Invocò ancora Riccardo: che succedesse a lei, che il dolore andasse a lei e non a sua nipote. Pensò di inventare una scusa e sottrarsi, forse se avesse rifiutato il confronto niente sarebbe accaduto. Valeria ce l’aveva con lei, doveva toglierle il motivo per la riunione. Ma gli occhi di Chiara addosso impedivano la fuga, la rendevano più esplicita di ogni altra scelta.
– Se qualcosa si è rotto lo aggiusteremo. Non so cosa voglia dirci tua madre, ma spero tanto che sia una bella discussione e ci porti a essere più tolleranti e sereni.

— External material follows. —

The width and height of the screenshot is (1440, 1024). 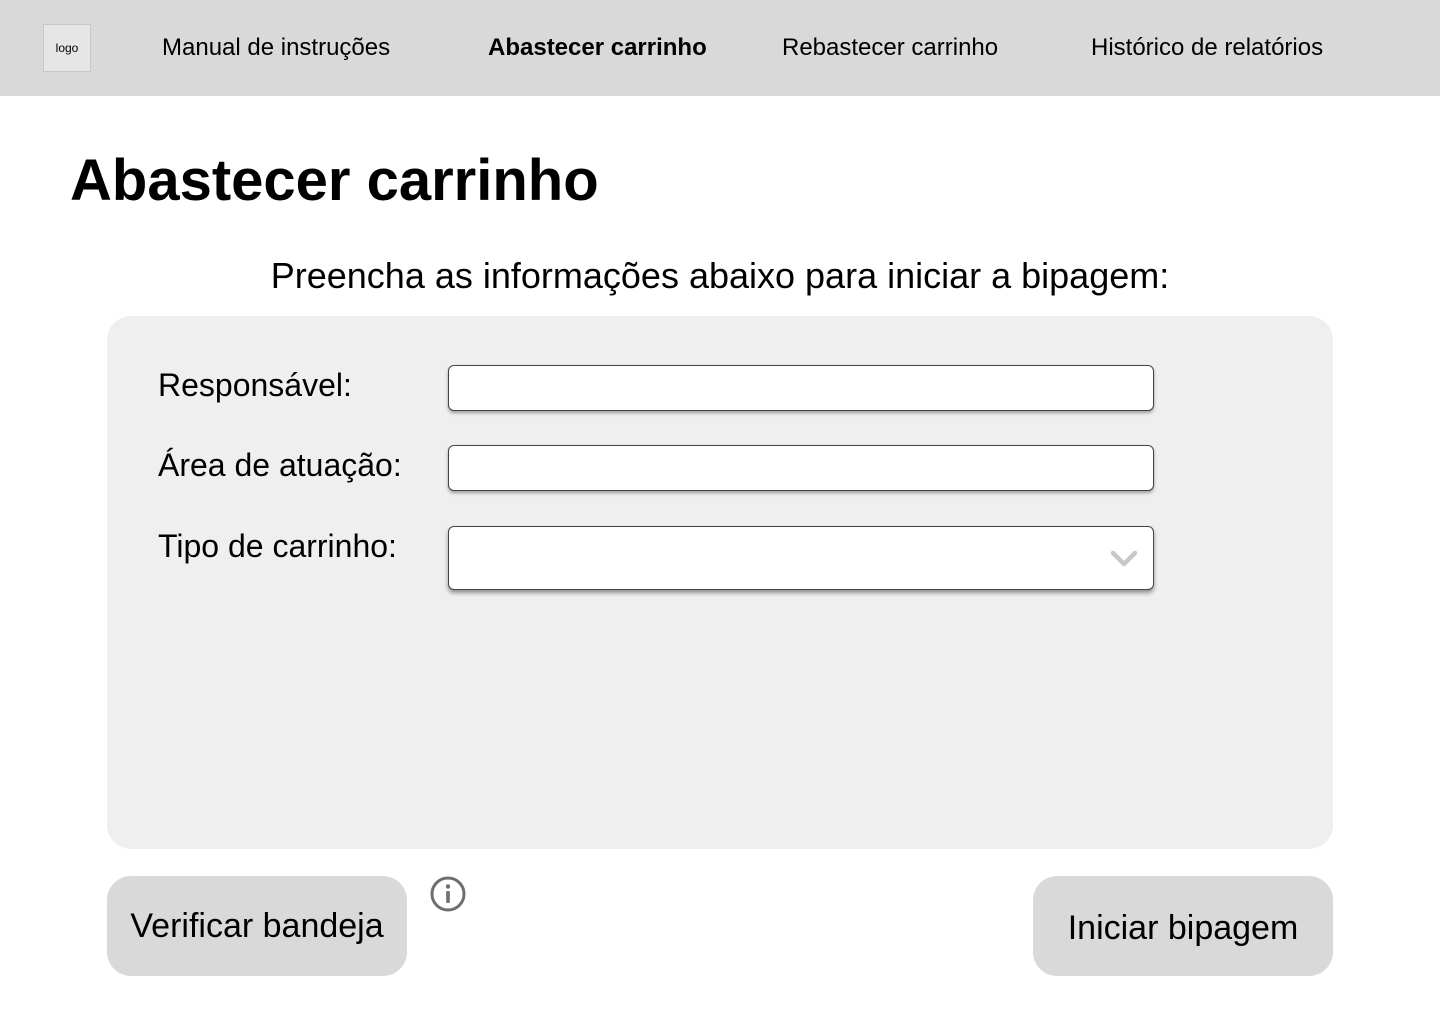 I want to click on nav-item-manual: Manual de instruções, so click(x=276, y=48). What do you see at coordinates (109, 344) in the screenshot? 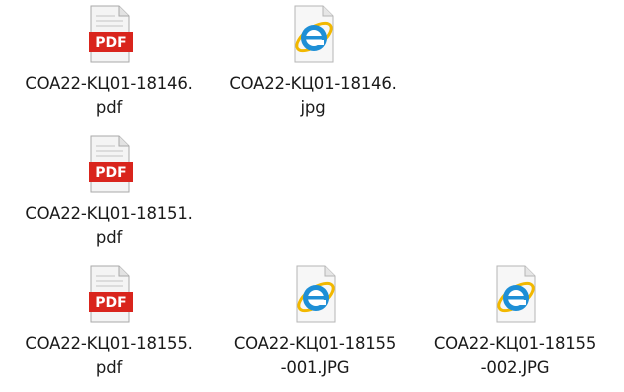
I see `file-name-line1: COA22-KЦ01-18155.` at bounding box center [109, 344].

Dobbiamo e vogliamo riavvicinarci, lo faremo. Ti prometto che cercherò di farti vivere felice, Chiara.
– Rimango qui mentre fai la doccia. Con te sono serena, più il tuo corpo è vicino al mio più la paura passa. Ma se c’è qualcosa che mi riguarda vorrei saperlo prima di questa sera. Ti ricordi? Mi hai sempre promesso alcune cose, con me devi essere sincera. Non tradirmi, mi fido di te. Non farmi scoprire cose che fanno male senza avvisarmi prima, ti prego.
– Chiara, non c’è niente che tu debba sapere. Non ti ho mai tradito.
Si voltò in fretta e scappò nel bagno. Quando chiuse la porta dietro di sé sedette sul pavimento, avvicinò le mani tra loro e respirò a fondo. Chiese aiuto: che fosse Dio, l’energia vitale, l’universo, le leggi della fisica che nessuno ancora aveva chiarito, aveva bisogno di assistenza. Chiara era terrorizzata, fragile, sul punto di frantumarsi. Era il suo amore! E stava male per colpa loro, di tutti loro. Chiamò Dio. Implorò che la voce interiore parlasse. Aspettò, gli occhi incastrati al palmo delle mani.
Ma, chiunque avesse chiamato, ottenne solo il silenzio.